So you think you have a swarm of bees!

What should you do?

There are many types of bee and other insects that are often mistaken for honey bees. Try to identify whether you have a honey bee swarm or whether you have a problem with some other type of bee or insect. The following guide should help you identify which type of insect you have. See also our Insect Identification page for images of insects commonly mistaken for honey bees.

Bumble Bees

Bumble bees build small nests in gardens, compost heaps, bird boxes etc. They do not grow to large colonies and generally do not bother people. Towards the end of summer virgin queens are produced and the nest will die off. The queens hibernate over winter and start the whole process again next spring, not necessarily in the same nest location.

As bumble bees are a protected species beekeepers cannot disturb them. So if you can leave them to get on with their work over the summer they should not bother you. You will also be able to watch important pollinators go about their work.

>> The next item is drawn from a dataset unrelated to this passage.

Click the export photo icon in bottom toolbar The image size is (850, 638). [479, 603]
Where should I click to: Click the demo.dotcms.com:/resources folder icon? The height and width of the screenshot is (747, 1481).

Wasps are sometimes mistaken for bees. The way to tell the difference is that wasps have yellow legs and bees do not. If you have wasps you may need to contact a pest controller as they can become troublesome during summertime. If you require the services of a pest controller you may like to try Jason Hilliard who can be contacted on 01234 838391.

Honey Bee Swarms

Do you have a swarm of bees that looks similar to these:


If you find a swarm arriving in your garden:-

    1. DON’T PANIC !   Swarming bees may sound and look frightening but they are at their most harmless because they have very little to defend and are away from their hive.  Often they are only with you for a few hours whilst they find a new home and fly off.
  1. Leave them to settle down and keep a sensible distance.
  2. Call for a beekeeper – see our Swarm Collectors List. Tell the beekeeper as much as you can. You will be asked questions that help the beekeeper to decide what it’s best to do and whether you have honey bees or some other insect such as bumble bees or wasps. Don’t be upset if the first beekeeper you call cannot help – they are all volunteers, and have jobs to do too.
  3. Enjoy watching the beekeeper at work putting the swarm in a container to take away.
  4. Make a donation to the Beekeepers Association.  A beekeeper is not paid and is doing you a favour since the bees may be a nuisance to him or her, due to the expense, time and trouble of fetching and checking them, and also treating for diseases before they can safely be put with other bees.  A commercial firm may charge you as much as £80 to remove a swarm, if they will do it at all. To donate, please click here and select Donation.
  5. Don’t expect beekeepers to do anything about swarms in inaccessible places such as chimneys or vents. Our insurance does not cover us for taking risks, and we cannot undertake any structural work to get at bees for the same reason.

During the day some of the swarm will already be out foraging for food and looking for a new home. Once the swarm is put into the box or skep it cannot be immediately removed. The returning foragers will not be able to find the swarm and are likley to turn angry and this may cause people and animals to be stung.  The Beekeeper will return around sunset or when it is much cooler and remove the box or swarm and all the bees within it.

In a movable container they can usually be shifted completely, but if you think they are setting up home in your chimney the best course is to quickly make a smoky fire that puts them off and drives them to move out. Don’t leave it too long or make a big fire or you may end up with melted honeycomb dripping down into the hearth and soaking into the brickwork!

Beware of a swarm that has been caught out for days in bad weather. they can’t fly to a new home, they run out of food and are not able to forage for more. As a result they may become very defensive and may attack people who interfere with them.

If bees set up permanent home in your property (they choose cavities such as disused chimneys, compost bins, bird boxes, and hollow trees) you have a bigger problem. However, with the disease problems nowadays bees require active help from a beekeeper to survive. Wild colonies get no help and die out after a while.